Chancellor's Parashah Commentary
Simhat Torah 5765
October 8, 2004 23 Tishrei 5765
This is a reprint of Dr. Schorsch's commentary from 5761
Ve-zot ha-b'rakhah is the one parasha that does not have a Shabbat unto itself. As the final two chapters of the Torah, it constitutes the main reading for Simhat Torah (the joy of Torah) when we both complete the annual Torah cycle and begin it immediately again by reading the first creation story of Genesis. As if to make up for the slight, we repeat the parasha until all who are present in the synagogue have been honored with an aliyah.
The Talmud has singled out one of its verses to be the first specimen of Torah which parents are to teach their young children. After they acquire the capacity to speak, a process which imbues me with awe every time I witness it, we are instructed to introduce them to the Hebrew language by having them learn the following verse: "Moses charged us with the Torah as the heritage of the congregation of Jacob (Deut. 33:4)." Long before our children start their formal education, we are obliged to give them a sense of place. As Jews, our lives are shaped by Torah. The triad of God, Torah and the people Israel is an inseparable and indestructible unity. The compression of the verse has a creedal force that will take a lifetime to unpack (B.T. Sukkah, 42a).
The ritual statement of this unity is the festival of Simhat Torah. There is to be no interruption in our public reading of Torah, because it is the link that joins God and Israel. Torah is the medium through which Jews experience the reality of God as well as express it. Torah is the form and content, language and substance of our religious being. Its centrality in the synagogue service merely reflects its seminal role as the infinitely expanding curriculum of daily study.

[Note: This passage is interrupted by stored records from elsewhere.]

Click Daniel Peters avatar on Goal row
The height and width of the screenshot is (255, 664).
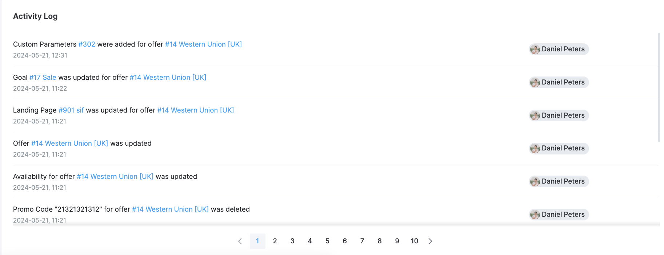click(535, 82)
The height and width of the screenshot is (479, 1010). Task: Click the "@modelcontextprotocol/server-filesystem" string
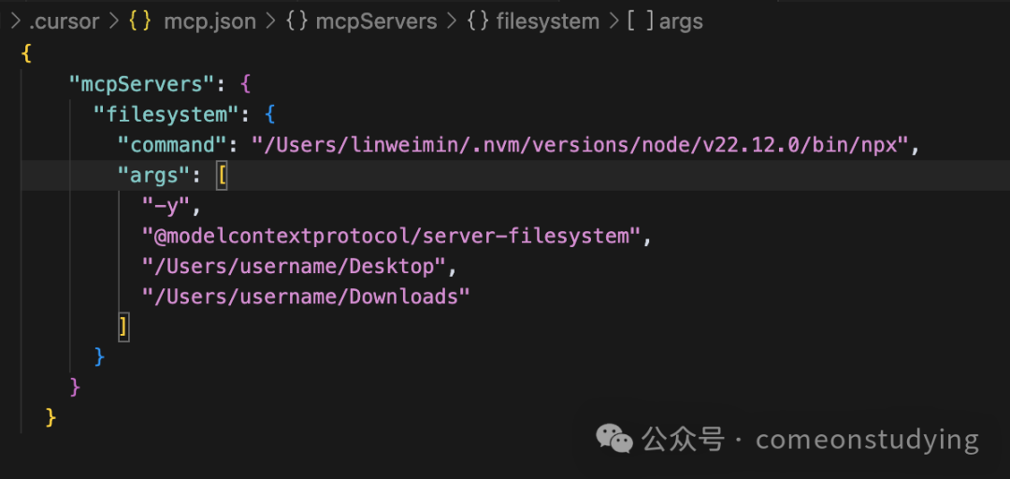point(392,237)
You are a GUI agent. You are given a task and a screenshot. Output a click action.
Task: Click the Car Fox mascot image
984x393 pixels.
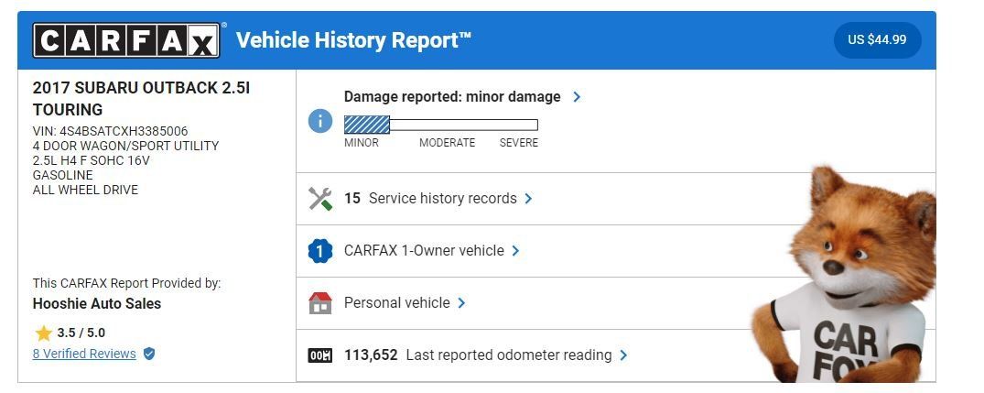coord(845,275)
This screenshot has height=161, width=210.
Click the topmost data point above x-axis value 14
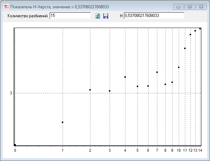tap(200, 29)

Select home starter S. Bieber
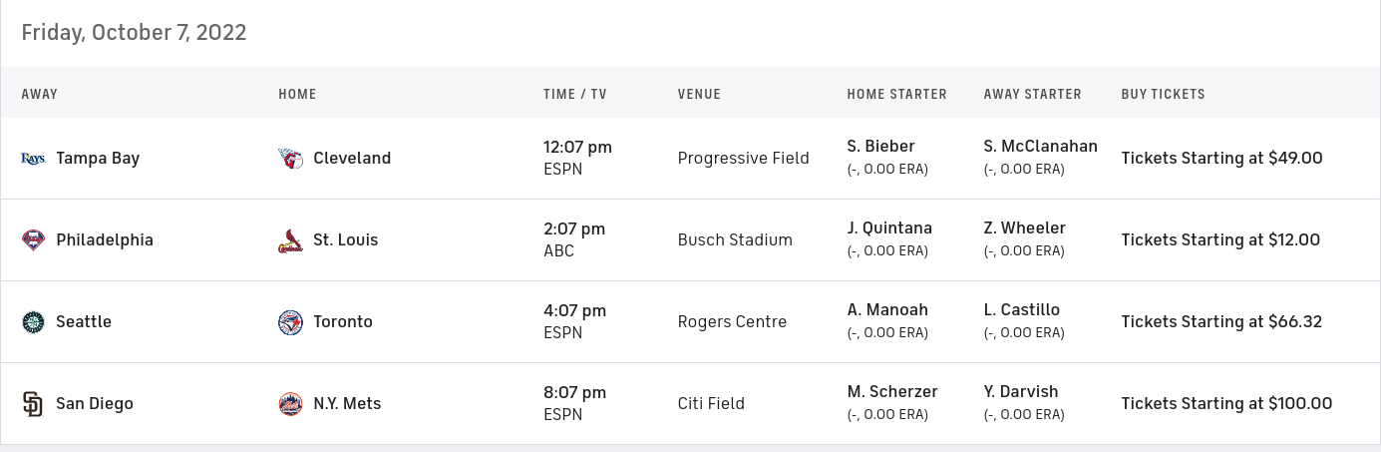(880, 147)
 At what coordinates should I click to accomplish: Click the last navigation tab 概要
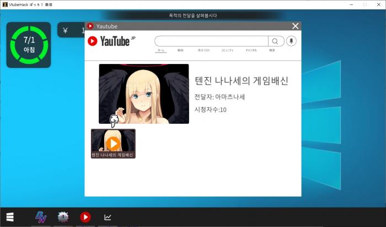coord(272,50)
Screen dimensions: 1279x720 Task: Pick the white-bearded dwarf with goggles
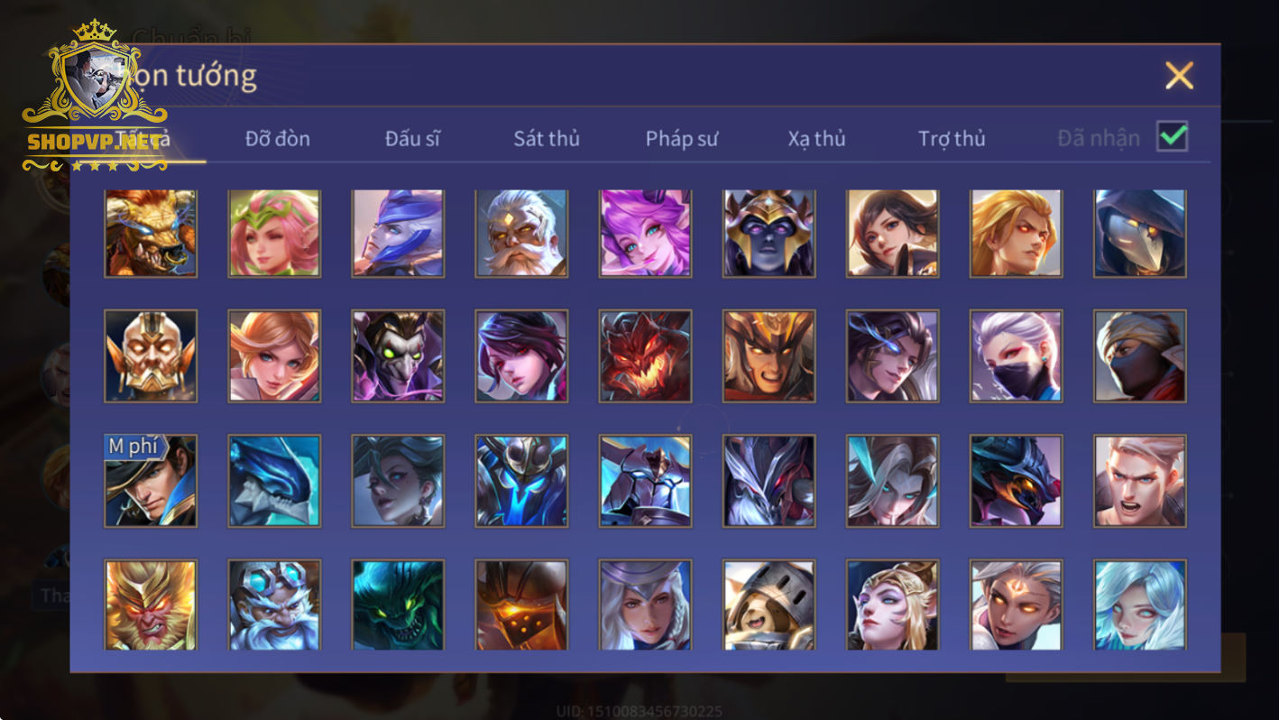coord(274,605)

The key to this expansion is both intellectual and psychological. In the oft-repeated affirmation of our faith, the Shema, we are first admonished to love God with all our heart and then advised to meditate on just how we might do that: "You shall love the Lord your God with all your heart and with all your soul and with all your might. Take to heart these instructions with which I charge you this day (Deut. 6:5-6)." Rebi, the editor of the Mishnah, interprets the second verse as guiding us on how to fulfill the first. By persistent study of Torah ("take to heart these instructions"), we shall come to understand God more profoundly and wish to cleave to God more intensely. The specificity of Torah helps to concretize our inarticulate love (Sifre, ed. by Finkelstein p. 59).
Yet another rabbinic comment focuses on the present tense of the verb, "which I charge you this day." That immediacy suggests that, "we are not to regard the Torah as an old statute to which no one pays attention any more, but rather like a new one that everyone is eager to read (Sifre, p. 59)." Each time we take up the Torah should be like the first, full of novelty and discovery.
And that is indeed the case if we only allow our growth and maturation since the last time to detect what we were incapable of seeing before. The lens through which we look at Torah is always being modified by experience. The great German philosopher Hegel stated this deep truth in a striking way: "The absolute idea may be compared to the old man, who utters the same religious doctrines as the child, but for whom they signify his entire life. The child in contrast may understand the religious content. But all of life and the whole world still exist outside it." Thus the creed with which we began, "Moses charged us with the Torah . . ." contains the same words for toddler and grandparent alike, yet the meaning they carry for each could not be more different.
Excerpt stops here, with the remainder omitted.